I had thought—when he first offered me revenge—I thought maybe he’d rough him up. A few punches. Maybe a knife to scare him. Some pain, sure. A message.
But not this.
Not this.
What Justin did to my father wasn’t justice. It wasn’t even revenge.
It was art.
Painful, grotesque art, sculpted with care and cruelty.
The precision of the cuts. The missing... parts. The way he’d left the man alive—barely, just enough to breathe and suffer.
It wasn’t just about punishing him for me.
It was something else.
Something darker.
I looked up at Justin, and for the first time, I didn’t see the boy who kissed my scars or slept beside me in the orphanage.
I didn’t even see the raging boy who once screamed my name from inside a burning lab.
I saw a stranger.
And I was scared.
Terrified.
Because he didn’t even look sorry.
Not ashamed. Not even conflicted.
He looked... pleased.
Calm.
Like a man who’d just made a masterpiece.
And maybe, in his mind, he had.
But it was wrong. So wrong.
He’d carved my pain into someone else’s flesh and expected me to smile for it. To kiss him. To thank him.
And I...
I didn’t know what to do.
I didn’t scream. I didn’t cry. I didn’t even flinch when he touched me again.

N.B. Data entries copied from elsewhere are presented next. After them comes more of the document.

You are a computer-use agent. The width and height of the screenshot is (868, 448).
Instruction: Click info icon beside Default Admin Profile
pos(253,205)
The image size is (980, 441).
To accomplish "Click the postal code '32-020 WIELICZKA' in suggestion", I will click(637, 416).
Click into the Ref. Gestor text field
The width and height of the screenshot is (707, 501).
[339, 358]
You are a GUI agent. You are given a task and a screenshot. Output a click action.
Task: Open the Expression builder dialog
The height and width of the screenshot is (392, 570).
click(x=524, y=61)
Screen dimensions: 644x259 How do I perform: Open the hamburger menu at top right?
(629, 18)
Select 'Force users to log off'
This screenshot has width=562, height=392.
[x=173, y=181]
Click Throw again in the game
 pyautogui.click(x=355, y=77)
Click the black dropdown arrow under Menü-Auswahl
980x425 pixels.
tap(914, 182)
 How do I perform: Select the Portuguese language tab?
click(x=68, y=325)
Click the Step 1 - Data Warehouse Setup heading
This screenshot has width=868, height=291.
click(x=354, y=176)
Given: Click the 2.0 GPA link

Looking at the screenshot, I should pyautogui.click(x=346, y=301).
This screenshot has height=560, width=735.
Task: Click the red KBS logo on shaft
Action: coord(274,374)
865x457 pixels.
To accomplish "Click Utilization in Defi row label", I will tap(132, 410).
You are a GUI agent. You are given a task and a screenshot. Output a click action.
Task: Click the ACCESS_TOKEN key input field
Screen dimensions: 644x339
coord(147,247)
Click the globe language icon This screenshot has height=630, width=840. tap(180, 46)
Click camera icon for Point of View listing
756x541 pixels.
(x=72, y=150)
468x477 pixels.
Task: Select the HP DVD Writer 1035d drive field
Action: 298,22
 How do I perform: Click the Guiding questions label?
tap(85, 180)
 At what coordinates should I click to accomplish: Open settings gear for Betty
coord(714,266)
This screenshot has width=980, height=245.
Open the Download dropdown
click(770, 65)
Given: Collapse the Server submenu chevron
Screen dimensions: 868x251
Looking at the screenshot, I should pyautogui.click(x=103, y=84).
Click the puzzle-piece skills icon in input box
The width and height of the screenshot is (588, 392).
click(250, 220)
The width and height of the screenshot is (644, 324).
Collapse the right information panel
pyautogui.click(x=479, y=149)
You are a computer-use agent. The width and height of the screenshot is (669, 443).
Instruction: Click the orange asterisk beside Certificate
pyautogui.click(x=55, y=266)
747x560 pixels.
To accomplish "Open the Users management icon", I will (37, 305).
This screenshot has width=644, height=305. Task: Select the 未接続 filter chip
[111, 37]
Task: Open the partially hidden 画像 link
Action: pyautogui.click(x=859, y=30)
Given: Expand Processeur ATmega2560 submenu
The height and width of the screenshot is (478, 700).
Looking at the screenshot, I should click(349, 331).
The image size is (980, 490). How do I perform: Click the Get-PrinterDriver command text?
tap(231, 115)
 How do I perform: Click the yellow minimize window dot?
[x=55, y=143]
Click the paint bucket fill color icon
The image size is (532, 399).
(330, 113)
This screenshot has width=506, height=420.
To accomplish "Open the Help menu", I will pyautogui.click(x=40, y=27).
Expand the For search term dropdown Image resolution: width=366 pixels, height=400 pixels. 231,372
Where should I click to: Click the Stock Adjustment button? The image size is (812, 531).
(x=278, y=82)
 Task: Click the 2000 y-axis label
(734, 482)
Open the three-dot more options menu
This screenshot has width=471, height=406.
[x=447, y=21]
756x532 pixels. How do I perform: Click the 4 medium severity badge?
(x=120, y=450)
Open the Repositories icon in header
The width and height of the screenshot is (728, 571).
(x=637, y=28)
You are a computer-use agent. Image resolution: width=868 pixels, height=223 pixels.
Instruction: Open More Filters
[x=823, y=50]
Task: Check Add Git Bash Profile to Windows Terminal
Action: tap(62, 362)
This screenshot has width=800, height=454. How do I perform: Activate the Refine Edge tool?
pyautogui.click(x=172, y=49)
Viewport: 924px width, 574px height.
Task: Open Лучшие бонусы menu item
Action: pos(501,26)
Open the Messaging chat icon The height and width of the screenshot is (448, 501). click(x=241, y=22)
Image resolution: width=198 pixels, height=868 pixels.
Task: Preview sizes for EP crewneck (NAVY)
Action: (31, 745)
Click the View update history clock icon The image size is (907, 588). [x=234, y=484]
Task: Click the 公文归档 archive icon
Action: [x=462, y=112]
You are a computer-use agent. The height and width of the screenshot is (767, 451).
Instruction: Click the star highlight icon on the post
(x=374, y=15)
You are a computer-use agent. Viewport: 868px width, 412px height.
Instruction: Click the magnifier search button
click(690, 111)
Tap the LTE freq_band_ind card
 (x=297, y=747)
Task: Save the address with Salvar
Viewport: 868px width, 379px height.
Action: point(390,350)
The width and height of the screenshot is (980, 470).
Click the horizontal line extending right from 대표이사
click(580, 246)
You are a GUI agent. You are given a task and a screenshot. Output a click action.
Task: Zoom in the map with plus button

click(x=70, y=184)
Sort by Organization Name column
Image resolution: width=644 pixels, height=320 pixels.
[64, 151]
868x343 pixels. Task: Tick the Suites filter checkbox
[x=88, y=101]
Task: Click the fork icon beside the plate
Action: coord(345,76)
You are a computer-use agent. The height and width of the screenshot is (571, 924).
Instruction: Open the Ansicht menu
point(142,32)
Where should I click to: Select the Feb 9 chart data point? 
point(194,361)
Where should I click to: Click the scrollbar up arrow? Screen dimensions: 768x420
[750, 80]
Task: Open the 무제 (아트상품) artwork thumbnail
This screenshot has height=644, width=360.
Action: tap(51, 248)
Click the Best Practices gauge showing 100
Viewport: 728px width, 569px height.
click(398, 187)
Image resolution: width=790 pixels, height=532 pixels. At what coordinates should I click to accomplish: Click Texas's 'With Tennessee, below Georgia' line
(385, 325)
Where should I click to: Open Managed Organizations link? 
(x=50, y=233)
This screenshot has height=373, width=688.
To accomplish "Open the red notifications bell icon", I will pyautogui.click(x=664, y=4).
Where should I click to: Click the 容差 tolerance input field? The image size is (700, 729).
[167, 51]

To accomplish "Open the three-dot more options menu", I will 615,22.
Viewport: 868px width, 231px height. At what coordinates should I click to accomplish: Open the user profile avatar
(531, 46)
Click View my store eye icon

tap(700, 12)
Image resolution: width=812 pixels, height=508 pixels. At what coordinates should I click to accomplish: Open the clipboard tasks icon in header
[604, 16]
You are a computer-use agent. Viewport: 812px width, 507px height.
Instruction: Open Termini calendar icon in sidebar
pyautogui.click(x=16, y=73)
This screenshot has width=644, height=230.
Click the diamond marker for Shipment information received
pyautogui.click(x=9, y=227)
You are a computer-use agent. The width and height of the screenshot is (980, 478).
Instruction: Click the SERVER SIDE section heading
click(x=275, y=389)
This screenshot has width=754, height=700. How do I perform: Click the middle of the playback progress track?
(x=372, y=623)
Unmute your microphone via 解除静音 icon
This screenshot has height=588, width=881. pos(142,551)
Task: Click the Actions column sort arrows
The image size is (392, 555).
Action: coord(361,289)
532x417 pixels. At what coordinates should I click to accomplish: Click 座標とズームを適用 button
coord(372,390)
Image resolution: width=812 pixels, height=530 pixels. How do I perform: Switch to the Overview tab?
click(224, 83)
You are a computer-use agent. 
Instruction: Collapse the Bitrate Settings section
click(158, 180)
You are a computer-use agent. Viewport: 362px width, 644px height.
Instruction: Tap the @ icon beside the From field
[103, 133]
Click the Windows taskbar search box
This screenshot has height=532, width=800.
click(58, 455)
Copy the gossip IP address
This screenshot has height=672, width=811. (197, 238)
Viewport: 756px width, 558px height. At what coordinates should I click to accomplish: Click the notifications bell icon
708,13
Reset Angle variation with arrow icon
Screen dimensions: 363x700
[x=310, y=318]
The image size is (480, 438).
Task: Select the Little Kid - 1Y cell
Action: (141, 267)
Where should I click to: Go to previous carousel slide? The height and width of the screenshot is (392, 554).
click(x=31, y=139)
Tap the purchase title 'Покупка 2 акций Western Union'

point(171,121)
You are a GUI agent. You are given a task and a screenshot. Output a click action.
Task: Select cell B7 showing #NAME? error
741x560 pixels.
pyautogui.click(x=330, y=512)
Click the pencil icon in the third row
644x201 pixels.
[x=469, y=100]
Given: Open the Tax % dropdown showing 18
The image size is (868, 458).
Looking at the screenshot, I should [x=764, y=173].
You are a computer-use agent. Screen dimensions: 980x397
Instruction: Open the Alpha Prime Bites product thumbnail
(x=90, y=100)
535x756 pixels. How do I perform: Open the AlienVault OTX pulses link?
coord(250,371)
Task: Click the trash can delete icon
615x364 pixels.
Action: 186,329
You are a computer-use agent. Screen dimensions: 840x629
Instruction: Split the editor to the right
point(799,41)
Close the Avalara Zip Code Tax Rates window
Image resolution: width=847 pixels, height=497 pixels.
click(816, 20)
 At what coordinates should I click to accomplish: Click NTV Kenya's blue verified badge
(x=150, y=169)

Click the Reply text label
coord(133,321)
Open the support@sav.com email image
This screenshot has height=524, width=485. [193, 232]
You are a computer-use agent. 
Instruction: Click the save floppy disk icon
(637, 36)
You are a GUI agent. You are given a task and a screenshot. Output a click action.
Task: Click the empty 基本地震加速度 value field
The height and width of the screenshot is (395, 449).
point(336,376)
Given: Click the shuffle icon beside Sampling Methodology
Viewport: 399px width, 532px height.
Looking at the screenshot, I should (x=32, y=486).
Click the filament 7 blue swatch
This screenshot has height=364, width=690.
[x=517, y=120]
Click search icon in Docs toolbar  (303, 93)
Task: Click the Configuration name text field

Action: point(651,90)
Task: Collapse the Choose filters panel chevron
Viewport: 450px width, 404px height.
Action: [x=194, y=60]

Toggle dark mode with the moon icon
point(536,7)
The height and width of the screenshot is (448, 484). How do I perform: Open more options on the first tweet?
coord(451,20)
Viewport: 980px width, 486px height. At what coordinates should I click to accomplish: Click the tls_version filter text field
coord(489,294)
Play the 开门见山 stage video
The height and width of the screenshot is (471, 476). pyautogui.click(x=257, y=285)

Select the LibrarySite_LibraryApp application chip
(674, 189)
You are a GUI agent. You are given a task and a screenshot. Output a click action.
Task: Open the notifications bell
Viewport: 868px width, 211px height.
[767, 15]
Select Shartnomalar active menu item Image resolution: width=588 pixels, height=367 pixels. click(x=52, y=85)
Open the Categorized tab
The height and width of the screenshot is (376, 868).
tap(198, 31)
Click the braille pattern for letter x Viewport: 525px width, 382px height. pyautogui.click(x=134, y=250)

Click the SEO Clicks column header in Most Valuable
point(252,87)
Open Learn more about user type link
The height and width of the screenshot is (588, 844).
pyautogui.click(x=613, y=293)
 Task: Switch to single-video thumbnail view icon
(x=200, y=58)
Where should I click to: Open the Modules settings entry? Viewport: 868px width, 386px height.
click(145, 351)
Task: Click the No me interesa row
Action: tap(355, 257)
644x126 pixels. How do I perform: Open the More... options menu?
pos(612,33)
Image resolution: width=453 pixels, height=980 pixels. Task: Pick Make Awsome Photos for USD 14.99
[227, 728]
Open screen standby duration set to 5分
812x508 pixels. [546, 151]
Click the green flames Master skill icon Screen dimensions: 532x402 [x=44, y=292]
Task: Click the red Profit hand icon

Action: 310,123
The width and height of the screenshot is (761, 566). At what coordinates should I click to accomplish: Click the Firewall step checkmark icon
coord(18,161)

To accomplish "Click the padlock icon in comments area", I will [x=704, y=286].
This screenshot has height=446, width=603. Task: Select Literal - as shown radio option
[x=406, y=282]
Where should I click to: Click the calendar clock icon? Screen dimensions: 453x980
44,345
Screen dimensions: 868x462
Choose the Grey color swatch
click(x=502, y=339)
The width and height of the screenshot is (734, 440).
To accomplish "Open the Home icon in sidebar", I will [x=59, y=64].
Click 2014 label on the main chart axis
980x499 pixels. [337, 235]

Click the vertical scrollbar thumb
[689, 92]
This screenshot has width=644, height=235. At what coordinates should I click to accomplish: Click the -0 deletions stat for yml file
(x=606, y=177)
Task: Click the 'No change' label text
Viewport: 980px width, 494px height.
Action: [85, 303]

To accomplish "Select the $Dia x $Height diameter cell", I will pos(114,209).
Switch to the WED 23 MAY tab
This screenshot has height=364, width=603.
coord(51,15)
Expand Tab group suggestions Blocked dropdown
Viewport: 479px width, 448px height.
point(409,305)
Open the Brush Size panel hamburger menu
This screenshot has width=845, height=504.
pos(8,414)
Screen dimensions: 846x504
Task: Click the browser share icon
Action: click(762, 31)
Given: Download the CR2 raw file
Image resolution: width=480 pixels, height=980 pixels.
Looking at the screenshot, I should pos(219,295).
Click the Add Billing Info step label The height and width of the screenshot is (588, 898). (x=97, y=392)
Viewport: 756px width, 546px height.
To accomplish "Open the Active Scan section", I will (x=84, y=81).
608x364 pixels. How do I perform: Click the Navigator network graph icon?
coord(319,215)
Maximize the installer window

I just smiled—faintly, carefully—and pretended everything was fine.
Because in that moment, I understood something horrible.
If I pushed him too hard...
If I said the wrong thing...
If I showed too much disgust...
He might turn on me next.
I’d seen what his hands could do.
What his mind could justify.
And even if I mattered to him—especially because I mattered—I knew how dangerous that could make him.
So I stayed still.
Let him hold me.
Let him believe I was grateful.
But inside?
Inside, I was screaming.
I had to leave.
I had to get out now.
Because this wasn’t about love or healing anymore.
This was something else.
Something with a face like Justin’s...
And the soul of a monster.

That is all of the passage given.